The latest data from IDC Research indicates that the U.S. accounted for 37% of the global consumer point-and-shoot digital camera shipments in 2002. 10.3 million units were shipped in 2002, a 57% increase over 2001 shipments. Shipment value grew 21% to $3.3 billion, representing 30% of total worldwide shipment value. 2003 shipments are expected to reach well over 13 million units.
- According to a recent Nikkei Weekly, manufacturers are rushing to produce more digital cameras:
- Sony has raised its projection for digital camera shipment for the year ending March 2004 by 20-25% to 10 million units.
- Canon expects to boost production by 10-15% to 8.5 million units in 2003.
- Olympus will raise its annual production forecast from 7 million units to 8 million units for 2003.
- Nikon has raised its shipment goal to more than 5 million units from 4.6 million units.
It is expected that worldwide digital camera shipments will top
40 million in 2003.
According to Canon's recent market research of consumer behavior, digital camera users shoot up to five times more pictures than the analog photographers, but they print much less.
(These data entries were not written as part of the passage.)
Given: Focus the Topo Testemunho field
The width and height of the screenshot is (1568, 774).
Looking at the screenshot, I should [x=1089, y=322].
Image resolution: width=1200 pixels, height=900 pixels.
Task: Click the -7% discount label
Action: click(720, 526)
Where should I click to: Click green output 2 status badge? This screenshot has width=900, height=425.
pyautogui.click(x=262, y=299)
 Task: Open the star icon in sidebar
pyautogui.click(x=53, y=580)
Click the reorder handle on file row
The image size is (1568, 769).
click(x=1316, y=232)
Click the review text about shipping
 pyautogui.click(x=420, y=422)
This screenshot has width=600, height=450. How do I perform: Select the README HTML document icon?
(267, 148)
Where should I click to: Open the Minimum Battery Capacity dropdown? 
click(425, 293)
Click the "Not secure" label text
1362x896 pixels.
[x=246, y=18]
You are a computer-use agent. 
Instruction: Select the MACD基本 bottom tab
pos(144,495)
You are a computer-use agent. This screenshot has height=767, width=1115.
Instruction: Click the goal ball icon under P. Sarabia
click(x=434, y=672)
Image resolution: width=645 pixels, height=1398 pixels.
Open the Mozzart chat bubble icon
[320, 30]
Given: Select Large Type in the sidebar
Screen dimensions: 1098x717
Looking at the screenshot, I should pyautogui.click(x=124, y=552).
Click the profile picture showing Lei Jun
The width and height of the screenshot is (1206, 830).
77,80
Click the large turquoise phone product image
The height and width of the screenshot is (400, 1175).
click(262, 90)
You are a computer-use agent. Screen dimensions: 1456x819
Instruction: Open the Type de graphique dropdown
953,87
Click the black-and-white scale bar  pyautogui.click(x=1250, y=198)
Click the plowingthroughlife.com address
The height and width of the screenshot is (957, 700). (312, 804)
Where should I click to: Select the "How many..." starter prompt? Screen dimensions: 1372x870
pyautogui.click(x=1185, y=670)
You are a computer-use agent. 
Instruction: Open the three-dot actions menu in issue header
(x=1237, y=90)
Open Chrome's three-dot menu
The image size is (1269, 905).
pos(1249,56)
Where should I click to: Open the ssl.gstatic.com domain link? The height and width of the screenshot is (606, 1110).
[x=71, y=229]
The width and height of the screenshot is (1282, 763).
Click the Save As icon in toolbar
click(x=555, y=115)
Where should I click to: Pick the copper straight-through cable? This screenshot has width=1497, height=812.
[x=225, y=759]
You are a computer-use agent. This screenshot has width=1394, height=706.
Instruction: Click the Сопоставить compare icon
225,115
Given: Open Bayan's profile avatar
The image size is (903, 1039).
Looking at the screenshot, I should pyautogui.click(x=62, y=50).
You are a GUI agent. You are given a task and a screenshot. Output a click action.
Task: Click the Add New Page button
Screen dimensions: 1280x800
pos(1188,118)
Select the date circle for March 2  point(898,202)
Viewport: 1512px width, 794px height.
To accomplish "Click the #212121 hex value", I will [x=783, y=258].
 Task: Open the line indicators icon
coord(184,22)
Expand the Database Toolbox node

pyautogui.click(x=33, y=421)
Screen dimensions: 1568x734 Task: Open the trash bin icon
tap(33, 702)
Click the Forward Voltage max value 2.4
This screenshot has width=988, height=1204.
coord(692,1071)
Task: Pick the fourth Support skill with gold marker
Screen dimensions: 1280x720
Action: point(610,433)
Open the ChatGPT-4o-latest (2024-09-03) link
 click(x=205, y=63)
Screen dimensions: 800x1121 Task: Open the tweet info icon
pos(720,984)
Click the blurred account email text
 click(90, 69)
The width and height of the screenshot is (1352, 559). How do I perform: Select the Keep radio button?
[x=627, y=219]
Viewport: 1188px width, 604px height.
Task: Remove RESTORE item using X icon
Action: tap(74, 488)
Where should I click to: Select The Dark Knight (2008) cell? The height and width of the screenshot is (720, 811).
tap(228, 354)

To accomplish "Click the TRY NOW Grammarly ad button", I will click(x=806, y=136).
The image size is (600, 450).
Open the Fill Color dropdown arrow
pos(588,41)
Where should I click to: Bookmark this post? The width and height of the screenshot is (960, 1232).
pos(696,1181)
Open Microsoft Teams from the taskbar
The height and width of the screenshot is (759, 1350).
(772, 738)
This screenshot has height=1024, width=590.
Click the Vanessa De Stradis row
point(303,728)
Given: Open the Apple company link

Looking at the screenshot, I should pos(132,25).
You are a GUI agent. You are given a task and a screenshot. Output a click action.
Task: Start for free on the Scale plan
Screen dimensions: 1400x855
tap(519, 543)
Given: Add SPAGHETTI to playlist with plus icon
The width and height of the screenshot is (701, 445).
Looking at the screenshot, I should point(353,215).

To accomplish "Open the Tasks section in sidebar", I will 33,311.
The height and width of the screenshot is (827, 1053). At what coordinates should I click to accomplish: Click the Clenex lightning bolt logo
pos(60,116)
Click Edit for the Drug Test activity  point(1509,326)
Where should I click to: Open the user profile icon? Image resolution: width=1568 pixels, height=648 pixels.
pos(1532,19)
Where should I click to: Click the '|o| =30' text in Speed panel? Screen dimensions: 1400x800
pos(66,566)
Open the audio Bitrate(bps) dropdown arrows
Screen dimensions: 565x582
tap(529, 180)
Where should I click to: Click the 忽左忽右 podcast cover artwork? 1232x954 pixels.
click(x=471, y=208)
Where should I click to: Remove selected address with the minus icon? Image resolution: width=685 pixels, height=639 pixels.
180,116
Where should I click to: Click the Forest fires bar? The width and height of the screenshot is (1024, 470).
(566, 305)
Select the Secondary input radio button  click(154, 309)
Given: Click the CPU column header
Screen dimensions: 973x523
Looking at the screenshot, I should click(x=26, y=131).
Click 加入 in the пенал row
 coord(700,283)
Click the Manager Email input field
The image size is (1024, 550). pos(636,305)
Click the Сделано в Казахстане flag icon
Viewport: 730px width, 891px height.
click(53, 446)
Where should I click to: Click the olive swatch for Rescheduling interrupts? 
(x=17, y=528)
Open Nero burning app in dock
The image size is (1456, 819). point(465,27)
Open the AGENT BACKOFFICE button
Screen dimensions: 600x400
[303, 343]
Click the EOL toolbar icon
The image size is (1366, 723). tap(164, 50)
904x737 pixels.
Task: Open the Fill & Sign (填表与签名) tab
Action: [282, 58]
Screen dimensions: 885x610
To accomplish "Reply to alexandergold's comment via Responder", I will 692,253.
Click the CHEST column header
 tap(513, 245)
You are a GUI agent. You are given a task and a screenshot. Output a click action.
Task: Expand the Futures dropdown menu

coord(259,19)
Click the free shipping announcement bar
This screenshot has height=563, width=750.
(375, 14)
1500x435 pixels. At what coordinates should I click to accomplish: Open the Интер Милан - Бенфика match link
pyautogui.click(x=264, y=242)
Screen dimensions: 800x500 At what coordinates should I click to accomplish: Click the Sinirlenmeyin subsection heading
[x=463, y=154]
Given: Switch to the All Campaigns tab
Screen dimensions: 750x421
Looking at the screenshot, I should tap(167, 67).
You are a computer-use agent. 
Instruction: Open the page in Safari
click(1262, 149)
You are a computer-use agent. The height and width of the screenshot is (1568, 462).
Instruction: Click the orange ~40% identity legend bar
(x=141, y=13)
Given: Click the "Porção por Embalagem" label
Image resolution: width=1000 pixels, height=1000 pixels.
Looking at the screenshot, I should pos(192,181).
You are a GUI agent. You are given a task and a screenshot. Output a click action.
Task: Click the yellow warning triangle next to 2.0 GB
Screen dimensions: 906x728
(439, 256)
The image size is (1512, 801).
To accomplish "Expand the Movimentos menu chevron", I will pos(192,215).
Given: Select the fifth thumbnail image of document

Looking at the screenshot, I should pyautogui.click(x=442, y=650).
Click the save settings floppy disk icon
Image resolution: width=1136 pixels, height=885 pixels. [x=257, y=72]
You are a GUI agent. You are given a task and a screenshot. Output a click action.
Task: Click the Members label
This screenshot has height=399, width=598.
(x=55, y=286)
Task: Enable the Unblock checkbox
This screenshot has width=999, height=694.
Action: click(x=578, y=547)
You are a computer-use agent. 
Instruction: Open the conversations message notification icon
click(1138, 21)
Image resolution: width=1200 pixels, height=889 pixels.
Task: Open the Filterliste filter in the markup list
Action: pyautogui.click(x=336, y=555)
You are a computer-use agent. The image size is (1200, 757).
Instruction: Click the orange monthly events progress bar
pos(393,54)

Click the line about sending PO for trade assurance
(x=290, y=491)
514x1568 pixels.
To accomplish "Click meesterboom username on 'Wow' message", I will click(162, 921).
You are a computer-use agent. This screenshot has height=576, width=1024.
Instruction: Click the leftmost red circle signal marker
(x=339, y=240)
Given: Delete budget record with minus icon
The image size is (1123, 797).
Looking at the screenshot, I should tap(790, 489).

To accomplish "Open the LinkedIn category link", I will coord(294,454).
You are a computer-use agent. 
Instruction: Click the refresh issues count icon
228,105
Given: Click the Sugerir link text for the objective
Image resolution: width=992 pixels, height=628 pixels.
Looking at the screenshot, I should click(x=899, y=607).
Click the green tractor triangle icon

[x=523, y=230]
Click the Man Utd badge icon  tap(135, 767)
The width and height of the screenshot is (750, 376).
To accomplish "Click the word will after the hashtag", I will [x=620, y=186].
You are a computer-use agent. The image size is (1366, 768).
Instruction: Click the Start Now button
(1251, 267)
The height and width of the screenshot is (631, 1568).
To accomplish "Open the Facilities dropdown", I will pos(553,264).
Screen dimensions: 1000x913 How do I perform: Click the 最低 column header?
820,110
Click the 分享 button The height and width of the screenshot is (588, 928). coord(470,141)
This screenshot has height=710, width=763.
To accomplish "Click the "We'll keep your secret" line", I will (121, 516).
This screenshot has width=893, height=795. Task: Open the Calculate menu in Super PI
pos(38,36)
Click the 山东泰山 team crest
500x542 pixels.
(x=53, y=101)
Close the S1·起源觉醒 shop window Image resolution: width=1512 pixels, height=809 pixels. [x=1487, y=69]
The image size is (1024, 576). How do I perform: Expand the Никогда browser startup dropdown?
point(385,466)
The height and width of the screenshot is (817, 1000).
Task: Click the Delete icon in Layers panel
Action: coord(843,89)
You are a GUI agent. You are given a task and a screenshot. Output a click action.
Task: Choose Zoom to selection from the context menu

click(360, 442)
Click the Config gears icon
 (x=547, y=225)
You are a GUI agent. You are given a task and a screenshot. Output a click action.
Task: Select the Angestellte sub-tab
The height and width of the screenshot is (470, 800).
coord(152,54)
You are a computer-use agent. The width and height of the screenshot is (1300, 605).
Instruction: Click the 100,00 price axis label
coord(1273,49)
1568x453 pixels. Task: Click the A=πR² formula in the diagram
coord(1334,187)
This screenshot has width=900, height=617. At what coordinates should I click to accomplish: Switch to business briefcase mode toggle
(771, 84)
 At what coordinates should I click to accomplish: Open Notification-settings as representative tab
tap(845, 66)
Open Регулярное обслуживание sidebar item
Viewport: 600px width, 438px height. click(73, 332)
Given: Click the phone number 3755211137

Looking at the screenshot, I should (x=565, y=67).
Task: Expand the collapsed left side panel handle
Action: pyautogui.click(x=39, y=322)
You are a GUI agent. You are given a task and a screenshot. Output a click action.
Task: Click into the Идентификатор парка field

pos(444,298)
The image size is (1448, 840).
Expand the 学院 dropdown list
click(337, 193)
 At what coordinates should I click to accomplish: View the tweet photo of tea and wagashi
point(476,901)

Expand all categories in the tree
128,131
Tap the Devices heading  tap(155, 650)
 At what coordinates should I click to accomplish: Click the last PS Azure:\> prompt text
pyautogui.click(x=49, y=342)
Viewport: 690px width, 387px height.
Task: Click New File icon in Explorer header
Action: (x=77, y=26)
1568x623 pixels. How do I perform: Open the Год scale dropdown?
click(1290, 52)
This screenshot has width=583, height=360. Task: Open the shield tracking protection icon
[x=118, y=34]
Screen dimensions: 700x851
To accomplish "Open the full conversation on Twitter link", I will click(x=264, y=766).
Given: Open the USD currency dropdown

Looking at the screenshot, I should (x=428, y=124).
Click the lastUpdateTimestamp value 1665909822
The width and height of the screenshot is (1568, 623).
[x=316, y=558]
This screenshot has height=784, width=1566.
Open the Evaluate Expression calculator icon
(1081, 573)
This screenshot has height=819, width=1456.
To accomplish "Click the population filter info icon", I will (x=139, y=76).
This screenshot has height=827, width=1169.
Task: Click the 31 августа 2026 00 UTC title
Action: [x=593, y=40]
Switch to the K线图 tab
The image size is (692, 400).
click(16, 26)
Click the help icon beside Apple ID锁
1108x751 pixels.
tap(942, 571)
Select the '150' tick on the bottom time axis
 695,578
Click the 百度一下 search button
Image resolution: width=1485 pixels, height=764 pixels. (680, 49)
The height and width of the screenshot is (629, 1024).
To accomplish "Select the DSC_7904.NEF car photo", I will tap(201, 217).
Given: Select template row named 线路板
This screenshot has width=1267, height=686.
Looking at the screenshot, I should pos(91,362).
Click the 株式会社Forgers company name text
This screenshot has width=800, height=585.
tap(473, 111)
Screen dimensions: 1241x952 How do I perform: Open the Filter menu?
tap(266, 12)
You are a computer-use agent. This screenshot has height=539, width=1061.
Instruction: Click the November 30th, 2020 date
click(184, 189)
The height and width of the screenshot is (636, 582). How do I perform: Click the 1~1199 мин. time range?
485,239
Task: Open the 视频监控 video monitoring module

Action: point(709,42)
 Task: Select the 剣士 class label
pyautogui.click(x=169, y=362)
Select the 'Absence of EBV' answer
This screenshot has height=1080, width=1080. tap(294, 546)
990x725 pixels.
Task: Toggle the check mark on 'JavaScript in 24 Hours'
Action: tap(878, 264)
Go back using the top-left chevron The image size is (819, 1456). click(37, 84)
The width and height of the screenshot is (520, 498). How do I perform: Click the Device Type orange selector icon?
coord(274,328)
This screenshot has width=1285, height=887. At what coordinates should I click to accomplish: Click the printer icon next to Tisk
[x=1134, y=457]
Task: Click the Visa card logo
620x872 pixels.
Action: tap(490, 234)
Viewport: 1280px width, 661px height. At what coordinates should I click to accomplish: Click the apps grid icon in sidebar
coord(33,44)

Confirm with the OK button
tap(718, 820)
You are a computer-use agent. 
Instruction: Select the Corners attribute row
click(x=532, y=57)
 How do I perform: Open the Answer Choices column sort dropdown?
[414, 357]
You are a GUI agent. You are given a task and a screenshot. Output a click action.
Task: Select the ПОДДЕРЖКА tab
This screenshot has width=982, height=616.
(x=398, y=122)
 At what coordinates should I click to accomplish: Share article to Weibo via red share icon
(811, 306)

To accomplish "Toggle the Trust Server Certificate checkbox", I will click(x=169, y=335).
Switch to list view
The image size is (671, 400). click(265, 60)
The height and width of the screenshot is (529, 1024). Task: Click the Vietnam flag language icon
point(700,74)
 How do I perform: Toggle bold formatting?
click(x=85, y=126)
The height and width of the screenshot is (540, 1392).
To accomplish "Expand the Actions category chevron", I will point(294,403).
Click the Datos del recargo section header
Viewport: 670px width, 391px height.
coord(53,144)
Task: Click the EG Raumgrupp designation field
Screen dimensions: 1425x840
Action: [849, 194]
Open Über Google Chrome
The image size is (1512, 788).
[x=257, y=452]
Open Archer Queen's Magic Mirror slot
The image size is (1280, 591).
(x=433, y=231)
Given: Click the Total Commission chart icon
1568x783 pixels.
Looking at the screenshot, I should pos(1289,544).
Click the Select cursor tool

The reason is that one of the beauties of digitizing snapshots is the ability to share them via email, website, CD-ROM, etc. However, prints and enlargements can bring more profits to retailers and manufacturers.
Japan is not only a nation of the rising Sun, it is a country of rising consumer imaging technology. Japan is the most advanced printing nation, and digital photographers tend not to print much because they share more through email, websites, etcetera.
According to a recent NPD Survey, digital photographers in the U.S. prefer to print their pictures at home with 90.3% of respondents in their market survey, which indicates a preference for home printing. Only 17.6% of respondents reported ordering prints at retail stores.
Joe Miller, vice president of Sales and Marketing for Spectra International, says soccer moms are one of the forces that will be driving digital substitution for the next few years. For soccer moms to embrace digital imaging, getting high quality prints is a must. The transition from silver halide to digital must be simple for her to have a rich experience and continue to take and share memories in prints.
Peter Fitzgerald, chairman of Digital Photo Works would agree that high quality prints are the basis for successful digital transition and profitability. Fitzgerald stated that the digital prints need to be better. The prints need to be photo quality-fantastic-produced by the photographic process. Also, digital prints need to be priced close to conventional photo prints.